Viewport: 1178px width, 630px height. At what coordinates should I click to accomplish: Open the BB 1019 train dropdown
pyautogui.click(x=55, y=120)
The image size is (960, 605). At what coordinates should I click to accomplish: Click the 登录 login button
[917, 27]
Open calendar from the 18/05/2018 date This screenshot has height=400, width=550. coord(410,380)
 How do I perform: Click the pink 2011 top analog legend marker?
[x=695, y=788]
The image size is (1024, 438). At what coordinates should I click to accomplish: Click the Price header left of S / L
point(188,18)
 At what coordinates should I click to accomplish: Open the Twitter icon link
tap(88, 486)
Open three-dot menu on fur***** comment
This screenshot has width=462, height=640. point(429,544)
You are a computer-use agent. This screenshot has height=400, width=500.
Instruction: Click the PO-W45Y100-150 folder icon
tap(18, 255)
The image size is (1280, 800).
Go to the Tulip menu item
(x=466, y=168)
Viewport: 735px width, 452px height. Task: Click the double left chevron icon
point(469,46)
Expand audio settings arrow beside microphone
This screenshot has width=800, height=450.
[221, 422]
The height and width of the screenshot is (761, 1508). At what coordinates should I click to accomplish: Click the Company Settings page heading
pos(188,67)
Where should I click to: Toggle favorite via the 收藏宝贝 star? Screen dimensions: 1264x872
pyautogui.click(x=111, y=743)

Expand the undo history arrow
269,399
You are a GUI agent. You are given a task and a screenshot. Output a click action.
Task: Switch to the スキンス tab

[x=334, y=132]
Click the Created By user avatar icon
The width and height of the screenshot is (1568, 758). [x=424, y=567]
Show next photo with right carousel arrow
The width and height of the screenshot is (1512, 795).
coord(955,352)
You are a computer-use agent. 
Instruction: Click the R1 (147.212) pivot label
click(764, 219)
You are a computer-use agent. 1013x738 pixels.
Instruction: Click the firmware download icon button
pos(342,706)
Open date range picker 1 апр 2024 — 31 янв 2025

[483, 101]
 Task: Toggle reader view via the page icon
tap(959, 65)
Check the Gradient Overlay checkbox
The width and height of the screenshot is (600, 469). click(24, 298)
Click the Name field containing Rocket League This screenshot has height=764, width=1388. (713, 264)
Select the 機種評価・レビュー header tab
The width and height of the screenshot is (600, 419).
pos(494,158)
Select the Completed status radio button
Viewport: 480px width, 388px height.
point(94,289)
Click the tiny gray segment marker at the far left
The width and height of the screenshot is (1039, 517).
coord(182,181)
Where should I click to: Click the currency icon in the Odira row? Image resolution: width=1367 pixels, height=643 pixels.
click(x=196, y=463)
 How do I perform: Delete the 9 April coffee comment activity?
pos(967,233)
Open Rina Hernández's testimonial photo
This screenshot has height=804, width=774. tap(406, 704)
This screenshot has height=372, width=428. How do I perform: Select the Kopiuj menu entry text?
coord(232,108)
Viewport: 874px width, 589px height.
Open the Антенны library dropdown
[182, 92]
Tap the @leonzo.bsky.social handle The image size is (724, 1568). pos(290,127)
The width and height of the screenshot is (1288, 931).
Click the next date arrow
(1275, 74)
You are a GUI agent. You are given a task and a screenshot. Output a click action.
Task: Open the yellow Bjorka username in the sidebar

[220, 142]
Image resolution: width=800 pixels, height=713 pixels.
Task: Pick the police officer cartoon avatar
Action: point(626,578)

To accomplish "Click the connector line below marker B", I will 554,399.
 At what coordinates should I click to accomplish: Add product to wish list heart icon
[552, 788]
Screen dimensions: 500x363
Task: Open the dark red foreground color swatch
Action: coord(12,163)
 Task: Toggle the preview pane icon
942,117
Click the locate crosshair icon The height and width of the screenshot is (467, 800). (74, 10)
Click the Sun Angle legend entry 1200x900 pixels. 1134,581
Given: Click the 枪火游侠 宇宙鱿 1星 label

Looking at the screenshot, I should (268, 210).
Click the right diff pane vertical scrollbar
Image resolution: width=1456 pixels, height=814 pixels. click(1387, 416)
____________________
**What you have to do**
Faithfully transcribe the whole of the data.

**Task output**
Viewport: 1178px width, 630px height. At what coordinates should I click to accomplish: Open the BB 1019 train dropdown
pyautogui.click(x=55, y=120)
The image size is (960, 605). At what coordinates should I click to accomplish: Click the 登录 login button
[917, 27]
Open calendar from the 18/05/2018 date This screenshot has height=400, width=550. coord(410,380)
 How do I perform: Click the pink 2011 top analog legend marker?
[x=695, y=788]
The image size is (1024, 438). At what coordinates should I click to accomplish: Click the Price header left of S / L
point(188,18)
 At what coordinates should I click to accomplish: Open the Twitter icon link
tap(88, 486)
Open three-dot menu on fur***** comment
This screenshot has width=462, height=640. point(429,544)
You are a computer-use agent. This screenshot has height=400, width=500.
Instruction: Click the PO-W45Y100-150 folder icon
tap(18, 255)
The image size is (1280, 800).
Go to the Tulip menu item
(x=466, y=168)
Viewport: 735px width, 452px height. Task: Click the double left chevron icon
point(469,46)
Expand audio settings arrow beside microphone
This screenshot has width=800, height=450.
[221, 422]
The height and width of the screenshot is (761, 1508). At what coordinates should I click to accomplish: Click the Company Settings page heading
pos(188,67)
Where should I click to: Toggle favorite via the 收藏宝贝 star? Screen dimensions: 1264x872
pyautogui.click(x=111, y=743)

Expand the undo history arrow
269,399
You are a GUI agent. You are given a task and a screenshot. Output a click action.
Task: Switch to the スキンス tab

[x=334, y=132]
Click the Created By user avatar icon
The width and height of the screenshot is (1568, 758). [x=424, y=567]
Show next photo with right carousel arrow
The width and height of the screenshot is (1512, 795).
coord(955,352)
You are a computer-use agent. 
Instruction: Click the R1 (147.212) pivot label
click(764, 219)
You are a computer-use agent. 1013x738 pixels.
Instruction: Click the firmware download icon button
pos(342,706)
Open date range picker 1 апр 2024 — 31 янв 2025

[483, 101]
 Task: Toggle reader view via the page icon
tap(959, 65)
Check the Gradient Overlay checkbox
The width and height of the screenshot is (600, 469). click(24, 298)
Click the Name field containing Rocket League This screenshot has height=764, width=1388. (713, 264)
Select the 機種評価・レビュー header tab
The width and height of the screenshot is (600, 419).
pos(494,158)
Select the Completed status radio button
Viewport: 480px width, 388px height.
point(94,289)
Click the tiny gray segment marker at the far left
The width and height of the screenshot is (1039, 517).
coord(182,181)
Where should I click to: Click the currency icon in the Odira row? Image resolution: width=1367 pixels, height=643 pixels.
click(x=196, y=463)
 How do I perform: Delete the 9 April coffee comment activity?
pos(967,233)
Open Rina Hernández's testimonial photo
This screenshot has height=804, width=774. tap(406, 704)
This screenshot has height=372, width=428. How do I perform: Select the Kopiuj menu entry text?
coord(232,108)
Viewport: 874px width, 589px height.
Open the Антенны library dropdown
[182, 92]
Tap the @leonzo.bsky.social handle The image size is (724, 1568). pos(290,127)
The width and height of the screenshot is (1288, 931).
Click the next date arrow
(1275, 74)
You are a GUI agent. You are given a task and a screenshot. Output a click action.
Task: Open the yellow Bjorka username in the sidebar

[220, 142]
Image resolution: width=800 pixels, height=713 pixels.
Task: Pick the police officer cartoon avatar
Action: point(626,578)

To accomplish "Click the connector line below marker B", I will 554,399.
 At what coordinates should I click to accomplish: Add product to wish list heart icon
[552, 788]
Screen dimensions: 500x363
Task: Open the dark red foreground color swatch
Action: coord(12,163)
 Task: Toggle the preview pane icon
942,117
Click the locate crosshair icon The height and width of the screenshot is (467, 800). (74, 10)
Click the Sun Angle legend entry 1200x900 pixels. 1134,581
Given: Click the 枪火游侠 宇宙鱿 1星 label

Looking at the screenshot, I should (268, 210).
Click the right diff pane vertical scrollbar
Image resolution: width=1456 pixels, height=814 pixels. click(1387, 416)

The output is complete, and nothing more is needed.